■ TASK INSTRUCTIONS:
Restating the records exactly is the whole task.
--- SUPPLIED ENTRIES Enclosed Below ---
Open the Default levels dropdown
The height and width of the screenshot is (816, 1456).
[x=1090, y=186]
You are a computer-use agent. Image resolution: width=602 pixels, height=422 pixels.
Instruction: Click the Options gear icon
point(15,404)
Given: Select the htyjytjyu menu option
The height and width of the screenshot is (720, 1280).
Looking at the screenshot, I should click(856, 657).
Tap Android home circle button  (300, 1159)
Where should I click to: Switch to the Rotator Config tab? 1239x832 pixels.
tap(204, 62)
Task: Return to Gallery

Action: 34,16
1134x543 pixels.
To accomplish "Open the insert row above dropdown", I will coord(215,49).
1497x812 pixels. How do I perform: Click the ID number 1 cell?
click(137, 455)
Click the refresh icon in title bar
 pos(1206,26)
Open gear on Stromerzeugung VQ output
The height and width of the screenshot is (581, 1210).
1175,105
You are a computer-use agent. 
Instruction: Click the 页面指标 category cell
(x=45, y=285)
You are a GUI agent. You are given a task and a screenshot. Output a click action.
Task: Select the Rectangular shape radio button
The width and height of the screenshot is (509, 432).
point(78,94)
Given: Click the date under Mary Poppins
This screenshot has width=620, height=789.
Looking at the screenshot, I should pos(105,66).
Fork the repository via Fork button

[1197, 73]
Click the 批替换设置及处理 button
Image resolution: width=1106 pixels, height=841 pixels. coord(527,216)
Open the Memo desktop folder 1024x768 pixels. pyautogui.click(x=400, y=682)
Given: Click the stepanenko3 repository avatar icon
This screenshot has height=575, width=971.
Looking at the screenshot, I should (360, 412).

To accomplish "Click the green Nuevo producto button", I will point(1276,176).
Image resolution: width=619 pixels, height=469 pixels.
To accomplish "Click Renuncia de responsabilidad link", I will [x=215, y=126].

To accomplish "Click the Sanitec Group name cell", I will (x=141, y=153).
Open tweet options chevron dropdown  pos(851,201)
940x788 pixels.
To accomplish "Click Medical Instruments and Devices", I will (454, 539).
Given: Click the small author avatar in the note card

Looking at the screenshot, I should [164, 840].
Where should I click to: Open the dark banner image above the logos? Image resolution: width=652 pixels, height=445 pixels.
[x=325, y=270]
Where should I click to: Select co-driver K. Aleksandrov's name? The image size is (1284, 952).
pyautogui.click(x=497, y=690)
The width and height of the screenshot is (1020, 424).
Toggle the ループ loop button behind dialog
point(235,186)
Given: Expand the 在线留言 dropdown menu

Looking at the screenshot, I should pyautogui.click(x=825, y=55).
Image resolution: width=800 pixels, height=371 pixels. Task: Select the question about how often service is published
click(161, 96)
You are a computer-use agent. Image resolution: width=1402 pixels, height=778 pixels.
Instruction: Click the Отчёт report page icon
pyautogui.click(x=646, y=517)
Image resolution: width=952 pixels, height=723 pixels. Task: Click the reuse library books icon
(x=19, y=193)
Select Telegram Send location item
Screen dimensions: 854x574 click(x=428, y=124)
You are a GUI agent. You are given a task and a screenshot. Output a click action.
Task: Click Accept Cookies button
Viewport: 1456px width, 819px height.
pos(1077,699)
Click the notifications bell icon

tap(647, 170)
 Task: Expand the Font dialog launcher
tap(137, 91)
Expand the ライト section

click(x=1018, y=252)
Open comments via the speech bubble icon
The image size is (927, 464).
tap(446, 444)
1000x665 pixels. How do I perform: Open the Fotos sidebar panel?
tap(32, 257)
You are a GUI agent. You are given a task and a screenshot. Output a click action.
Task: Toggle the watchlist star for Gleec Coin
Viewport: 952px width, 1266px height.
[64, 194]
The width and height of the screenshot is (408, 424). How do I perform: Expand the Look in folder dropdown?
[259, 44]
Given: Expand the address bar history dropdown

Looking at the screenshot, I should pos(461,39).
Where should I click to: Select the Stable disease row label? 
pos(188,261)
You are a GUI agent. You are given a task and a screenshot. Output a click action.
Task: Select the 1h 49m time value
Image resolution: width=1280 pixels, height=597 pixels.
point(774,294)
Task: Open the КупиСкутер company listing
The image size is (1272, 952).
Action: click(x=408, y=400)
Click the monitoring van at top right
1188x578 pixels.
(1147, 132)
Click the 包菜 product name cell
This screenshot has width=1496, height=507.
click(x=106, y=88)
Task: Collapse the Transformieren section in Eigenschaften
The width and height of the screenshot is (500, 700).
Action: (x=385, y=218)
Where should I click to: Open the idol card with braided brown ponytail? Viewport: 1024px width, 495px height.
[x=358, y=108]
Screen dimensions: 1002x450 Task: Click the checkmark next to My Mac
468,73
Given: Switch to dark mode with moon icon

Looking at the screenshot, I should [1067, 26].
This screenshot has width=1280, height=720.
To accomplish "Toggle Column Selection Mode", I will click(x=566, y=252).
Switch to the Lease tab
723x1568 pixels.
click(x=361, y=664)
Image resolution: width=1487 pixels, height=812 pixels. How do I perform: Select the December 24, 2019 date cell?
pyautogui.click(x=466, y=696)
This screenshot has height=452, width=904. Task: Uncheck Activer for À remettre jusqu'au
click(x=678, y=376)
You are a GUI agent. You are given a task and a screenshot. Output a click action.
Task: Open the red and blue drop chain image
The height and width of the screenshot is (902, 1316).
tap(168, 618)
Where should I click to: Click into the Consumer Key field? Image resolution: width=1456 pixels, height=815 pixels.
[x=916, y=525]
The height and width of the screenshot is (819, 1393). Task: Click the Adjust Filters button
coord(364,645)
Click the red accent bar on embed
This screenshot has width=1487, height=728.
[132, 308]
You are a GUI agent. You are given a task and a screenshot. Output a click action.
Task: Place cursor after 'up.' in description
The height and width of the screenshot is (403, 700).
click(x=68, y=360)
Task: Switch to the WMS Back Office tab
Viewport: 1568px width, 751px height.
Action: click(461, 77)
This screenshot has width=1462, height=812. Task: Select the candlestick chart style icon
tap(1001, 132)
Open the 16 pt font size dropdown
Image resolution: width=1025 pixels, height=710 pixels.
--- End of Enclosed SUPPLIED ENTRIES ---
■ SOLUTION BELOW:
Open the Default levels dropdown
The height and width of the screenshot is (816, 1456).
[x=1090, y=186]
You are a computer-use agent. Image resolution: width=602 pixels, height=422 pixels.
Instruction: Click the Options gear icon
point(15,404)
Given: Select the htyjytjyu menu option
The height and width of the screenshot is (720, 1280).
Looking at the screenshot, I should click(856, 657).
Tap Android home circle button  (300, 1159)
Where should I click to: Switch to the Rotator Config tab? 1239x832 pixels.
tap(204, 62)
Task: Return to Gallery

Action: 34,16
1134x543 pixels.
To accomplish "Open the insert row above dropdown", I will coord(215,49).
1497x812 pixels. How do I perform: Click the ID number 1 cell?
click(137, 455)
Click the refresh icon in title bar
 pos(1206,26)
Open gear on Stromerzeugung VQ output
The height and width of the screenshot is (581, 1210).
1175,105
You are a computer-use agent. 
Instruction: Click the 页面指标 category cell
(x=45, y=285)
You are a GUI agent. You are given a task and a screenshot. Output a click action.
Task: Select the Rectangular shape radio button
The width and height of the screenshot is (509, 432).
point(78,94)
Given: Click the date under Mary Poppins
This screenshot has width=620, height=789.
Looking at the screenshot, I should pos(105,66).
Fork the repository via Fork button

[1197, 73]
Click the 批替换设置及处理 button
Image resolution: width=1106 pixels, height=841 pixels. coord(527,216)
Open the Memo desktop folder 1024x768 pixels. pyautogui.click(x=400, y=682)
Given: Click the stepanenko3 repository avatar icon
This screenshot has height=575, width=971.
Looking at the screenshot, I should (360, 412).

To accomplish "Click the green Nuevo producto button", I will point(1276,176).
Image resolution: width=619 pixels, height=469 pixels.
To accomplish "Click Renuncia de responsabilidad link", I will [x=215, y=126].

To accomplish "Click the Sanitec Group name cell", I will (x=141, y=153).
Open tweet options chevron dropdown  pos(851,201)
940x788 pixels.
To accomplish "Click Medical Instruments and Devices", I will (454, 539).
Given: Click the small author avatar in the note card

Looking at the screenshot, I should [164, 840].
Where should I click to: Open the dark banner image above the logos? Image resolution: width=652 pixels, height=445 pixels.
[x=325, y=270]
Where should I click to: Select co-driver K. Aleksandrov's name? The image size is (1284, 952).
pyautogui.click(x=497, y=690)
The width and height of the screenshot is (1020, 424).
Toggle the ループ loop button behind dialog
point(235,186)
Given: Expand the 在线留言 dropdown menu

Looking at the screenshot, I should pyautogui.click(x=825, y=55).
Image resolution: width=800 pixels, height=371 pixels. Task: Select the question about how often service is published
click(161, 96)
You are a computer-use agent. Image resolution: width=1402 pixels, height=778 pixels.
Instruction: Click the Отчёт report page icon
pyautogui.click(x=646, y=517)
Image resolution: width=952 pixels, height=723 pixels. Task: Click the reuse library books icon
(x=19, y=193)
Select Telegram Send location item
Screen dimensions: 854x574 click(x=428, y=124)
You are a GUI agent. You are given a task and a screenshot. Output a click action.
Task: Click Accept Cookies button
Viewport: 1456px width, 819px height.
pos(1077,699)
Click the notifications bell icon

tap(647, 170)
 Task: Expand the Font dialog launcher
tap(137, 91)
Expand the ライト section

click(x=1018, y=252)
Open comments via the speech bubble icon
The image size is (927, 464).
tap(446, 444)
1000x665 pixels. How do I perform: Open the Fotos sidebar panel?
tap(32, 257)
You are a GUI agent. You are given a task and a screenshot. Output a click action.
Task: Toggle the watchlist star for Gleec Coin
Viewport: 952px width, 1266px height.
[64, 194]
The width and height of the screenshot is (408, 424). How do I perform: Expand the Look in folder dropdown?
[259, 44]
Given: Expand the address bar history dropdown

Looking at the screenshot, I should pos(461,39).
Where should I click to: Select the Stable disease row label? 
pos(188,261)
You are a GUI agent. You are given a task and a screenshot. Output a click action.
Task: Select the 1h 49m time value
Image resolution: width=1280 pixels, height=597 pixels.
point(774,294)
Task: Open the КупиСкутер company listing
The image size is (1272, 952).
Action: click(x=408, y=400)
Click the monitoring van at top right
1188x578 pixels.
(1147, 132)
Click the 包菜 product name cell
This screenshot has width=1496, height=507.
click(x=106, y=88)
Task: Collapse the Transformieren section in Eigenschaften
The width and height of the screenshot is (500, 700).
Action: (x=385, y=218)
Where should I click to: Open the idol card with braided brown ponytail? Viewport: 1024px width, 495px height.
[x=358, y=108]
Screen dimensions: 1002x450 Task: Click the checkmark next to My Mac
468,73
Given: Switch to dark mode with moon icon

Looking at the screenshot, I should [1067, 26].
This screenshot has width=1280, height=720.
To accomplish "Toggle Column Selection Mode", I will click(x=566, y=252).
Switch to the Lease tab
723x1568 pixels.
click(x=361, y=664)
Image resolution: width=1487 pixels, height=812 pixels. How do I perform: Select the December 24, 2019 date cell?
pyautogui.click(x=466, y=696)
This screenshot has height=452, width=904. Task: Uncheck Activer for À remettre jusqu'au
click(x=678, y=376)
You are a GUI agent. You are given a task and a screenshot. Output a click action.
Task: Open the red and blue drop chain image
The height and width of the screenshot is (902, 1316).
tap(168, 618)
Where should I click to: Click into the Consumer Key field? Image resolution: width=1456 pixels, height=815 pixels.
[x=916, y=525]
The height and width of the screenshot is (819, 1393). Task: Click the Adjust Filters button
coord(364,645)
Click the red accent bar on embed
This screenshot has width=1487, height=728.
[132, 308]
You are a GUI agent. You are given a task and a screenshot. Output a click action.
Task: Place cursor after 'up.' in description
The height and width of the screenshot is (403, 700).
click(x=68, y=360)
Task: Switch to the WMS Back Office tab
Viewport: 1568px width, 751px height.
Action: click(461, 77)
This screenshot has width=1462, height=812. Task: Select the candlestick chart style icon
tap(1001, 132)
Open the 16 pt font size dropdown
Image resolution: width=1025 pixels, height=710 pixels.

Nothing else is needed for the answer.